Strasbourg is on first impressions a charming town. Although I arrived late in the afternoon and didn’t have much of a walk around that evening, I could already tell that I was going to like it. It helped that I stayed at an incredibly renovated hotel called Graffalgar where every room had been done up by a different artist, and I just HAPPENED to get an incredibly adorable soothing pastel coloured owl masterpiece.
The next day I took a long walk around the old town. I’m not sure what I expected of the famous covered bridge, but I wasn’t expecting a series of mostly empty rooms, some with partly broken statues in them, others with vestigial arrow slots. I like this lion headed saint and a king on a legless horse, though. It also retains the chains and winches from old draw bridges and water gates. On the western end you can access the terrace via a stair and look down at the canal with its 4 guard towers, the cathedral and town.
My first stop was the Museum of Alsace. I said I was all museumed out, but this one was a little different, focused on the traditional cultural architecture and home fit outs of the region. Also, even though the buildings here are delightful to look at, there’s only so much strolling around in the cold by yourself that you can do. But truly the architecture is divine.
For a student the 1 day museum pass was only 6€ (3.50€ for single museum entry) so I just upgraded even though I hadn’t originally intended to go to any others!! For full price its 6.50€/12€.
The museum itself, aside from the displays, is a fascinating maze of interlinked rooms between several traditional houses, which alone makes it worth a visit in my opinion, and shows a fascinating scene of a past life other than the opulence at the palace museums.

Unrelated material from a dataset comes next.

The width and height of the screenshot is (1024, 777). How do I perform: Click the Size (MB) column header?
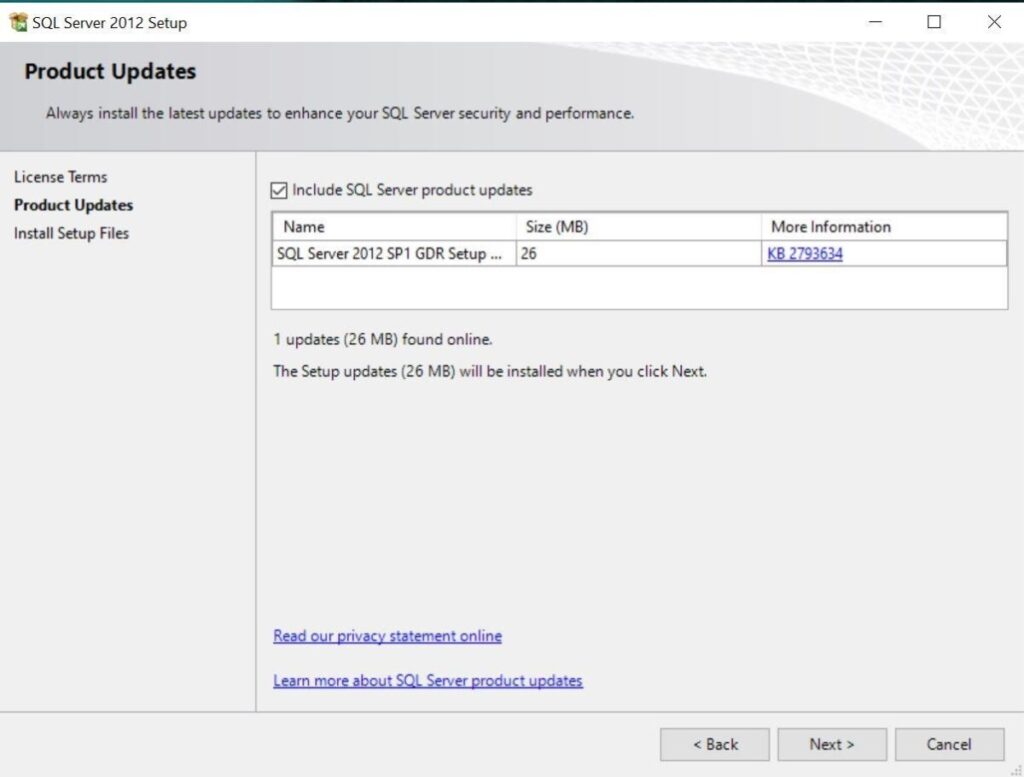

It also included a costume collection. I took quite a few photos in here, but really, it’s part of the fun to unravel the maze within the house yourself.

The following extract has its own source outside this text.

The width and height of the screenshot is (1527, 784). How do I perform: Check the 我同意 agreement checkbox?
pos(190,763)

After a quick lunch of Quiche Lorraine (of course) from a local bakery, I headed to the historical museum, which covers the political and religious history of Strasbourg as a free city, and also includes a remarkable 78 square meter 1:600 relief map. Larger than any in the Invalides museum in Paris (although it lived there at one point). This museum also features an automatic location-based audio guide, which was interesting when it started picking up on the display point on the floor below when in the toilet.
Its getting colder , so i head to the palais Rogan afterwards. Unfortunately I’m already a bit maxed out on art and palaces and Roman ruins, Although I did like this matching pair of old ironwork safes! That was something a little different that I hadn’t seen at any of the other museums so far.
Afterwards, as teeny tiny little snowflakes are starting to drift down, the Cathedral bells start to chime. A lone cellist sits in the cold beneath it and the barely audible sound of the cello blending into the clangor of the bells is one of the most mournful and beautiful things I’ve ever heard.